• China crisis looms large at Asean summit


    KUALA LUMPUR: China’s creation of new island footholds in contested seas will hover over this week’s Asean (Association of Southeast Asian Nations) summit that has become an annual test of the region’s nerve in standing up to its massive neighbor.

    The South China Sea hot potato drops this year into Malaysia’s lap as the rotating chair of the 10 member Asean and host of Monday’s meeting.

    Asean states Vietnam, the Philippines, Malaysia and Brunei claim parts of the strategic South China Sea, but Beijing claims nearly all of it and has moved aggressively to back that up.

    Satellite photos that emerged this month triggered alarm bells by providing fresh evidence of large-scale reclamation works on contested reefs, which suggest that land masses big enough for airstrips and other large facilities are being created.

    “It’s a very significant escalation. We haven’t really seen anything on this scale ever,” said Ian Storey, a South China Sea expert at Singapore’s Institute of Southeast Asian Studies.
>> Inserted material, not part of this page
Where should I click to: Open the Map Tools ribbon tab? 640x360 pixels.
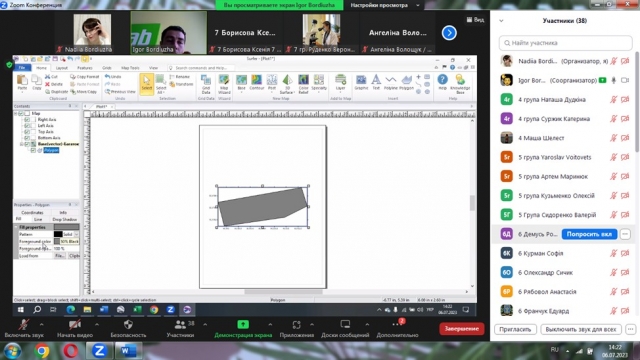pyautogui.click(x=130, y=68)
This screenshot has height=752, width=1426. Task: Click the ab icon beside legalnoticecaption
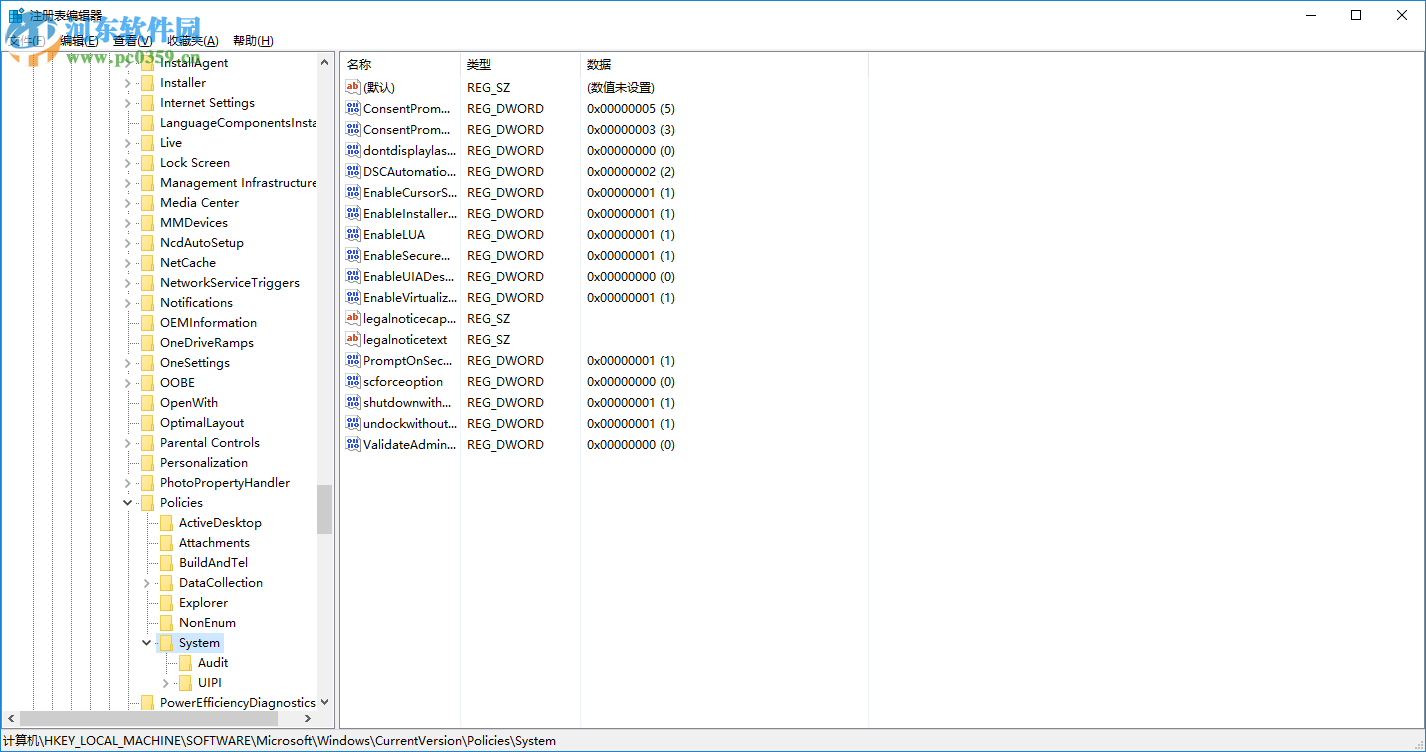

    “We are talking about construction of significant military and civilian facilities and infrastructure.”

    The photos show a flotilla of Chinese vessels dredging sand onto Mischief Reef, which is near the Philippines and is claimed by Manila.

    The activities there, and more advanced reclamation works elsewhere, raise the specter of a permanent Chinese presence far out at sea from which it can project its growing might.

    Manila also has accused China’s coastguard of inciting recent confrontations with Philippine fishing vessels.

    President Benigno Aquino 3rd warned in a recent AFP interview that China’s actions “should engender fear for the rest of the world”, and Philippine officials say he will seeks a strong statement of concern from Asean members in Malaysia.

    But the bloc has a history of failing to reach consensus on any robust response, due to both its members’ dependence on China’s huge economy for trade and because not all Asean states have a stake in the maritime disputes.

    Summit hosts Malaysia were caught off-guard in January 2014 when Chinese naval forces conducted exercises near James Shoal, which both countries claim.

    During the operation, the sailors swore an oath to defend the sandy bank, according to Chinese media.

    A Southeast Asian diplomatic source told AFP that a final summit statement by member states — currently in a draft form — will call for “self-restraint”, avoiding threats or use of force, and the peaceful resolution of disputes, but will avoid direct criticism of Beijing.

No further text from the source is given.